In early 1938, 20-year-old Payton Jordan was sitting in his room at the University of Southern California when one of his fraternity brothers handed him a letter that had just arrived from the Soviet Union. Jordan, a junior, was a star on the Trojans track team and one of the world’s top sprinters. The letter was from a young Soviet runner, Gavriel Korobkov, who had read about Jordan in a German magazine.
“Dear Paton [sic],” the letter began, “I am a sprinter in Soviet Union and would like to know very much what you do. I beg of you, please give me your training program. I’d be gracious to you forever if you help me.”
Jordan put the letter aside for a few days then responded. He described in detail his daily training regimen, his diet, and the strengthening and flexibility exercises he used. He sent the letter off to Korobkov and didn’t think about it again for 20 years.

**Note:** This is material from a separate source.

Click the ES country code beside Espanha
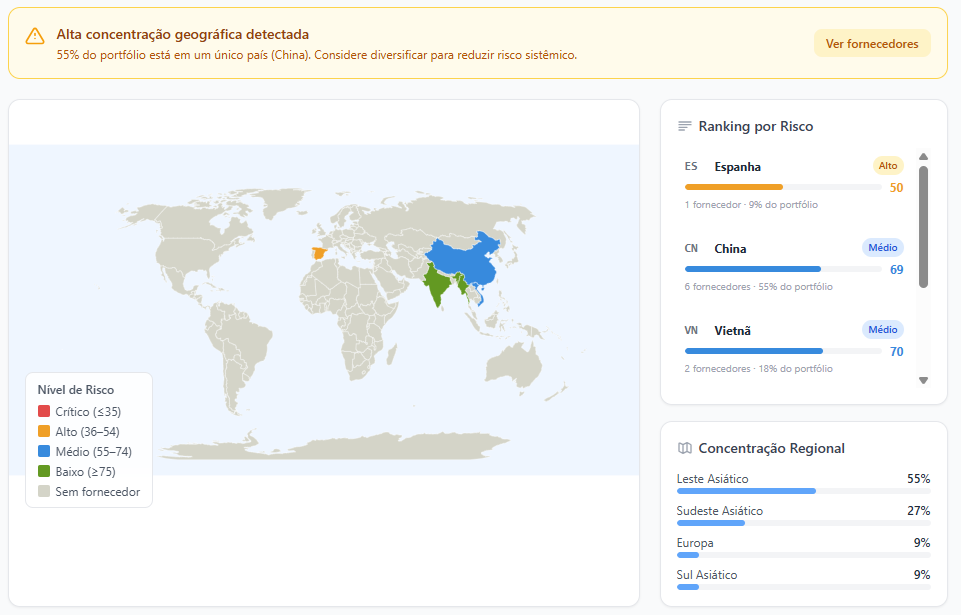This screenshot has width=961, height=615. click(691, 167)
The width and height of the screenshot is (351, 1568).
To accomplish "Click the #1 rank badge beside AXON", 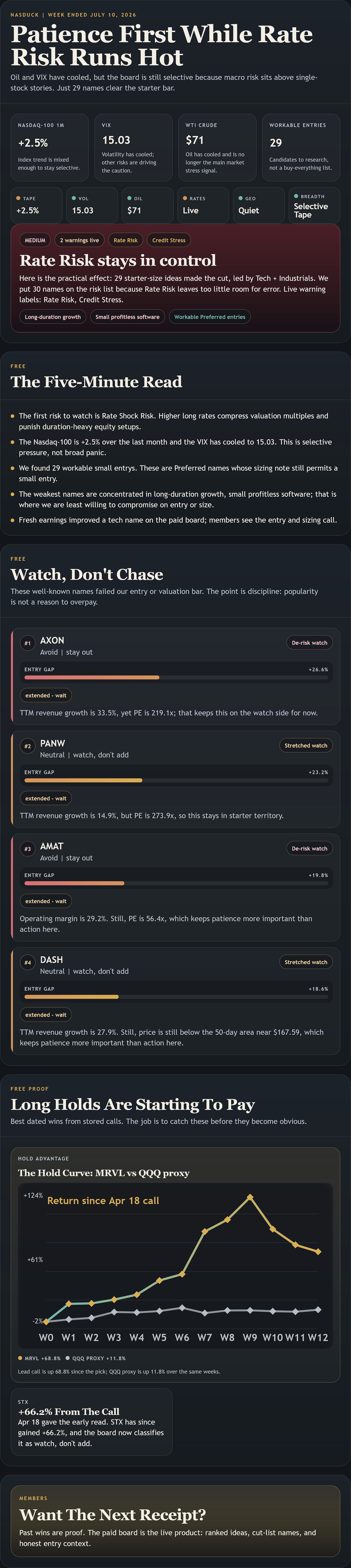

In 1958, the American national team was invited to Moscow for a dual meet with the powerful Soviet squad. Jordan, who a year earlier had been named head coach at Stanford after building a national-championship program at Occidental College, was a member of the American coaching staff.
When the U.S. team arrived at the airport, a member of the Soviet entourage walked up to Jordan and introduced himself. “Do you remember receiving a letter from a Russian many years ago?” the man asked. It was Gavriel Korobkov, now coach of the Soviet national team.
That moment kindled a friendship that four years later produced what the San Francisco Examiner described as “the greatest track meet of all time.” During two remarkable days in July 1962, only weeks removed from a Cold War confrontation that would threaten the world, athletes from the United States and Soviet Union competed at Stanford Stadium. For two days, the specter of nuclear war was replaced by the spectacle of international brotherhood. Tens of thousands of fans who came to root for the red, white and blue ended up cheering as enthusiastically for the Reds.
In early 1961, Stanford’s athletic department was reeling from a disastrous 0-10 football season the previous fall. Fans had stayed away in droves, leaving the department $100,000 in debt, a huge deficit at a time when a football ticket cost $3.50 and the entire athletic budget was less than $1 million. Athletic director Al Masters desperately needed a new source of revenue.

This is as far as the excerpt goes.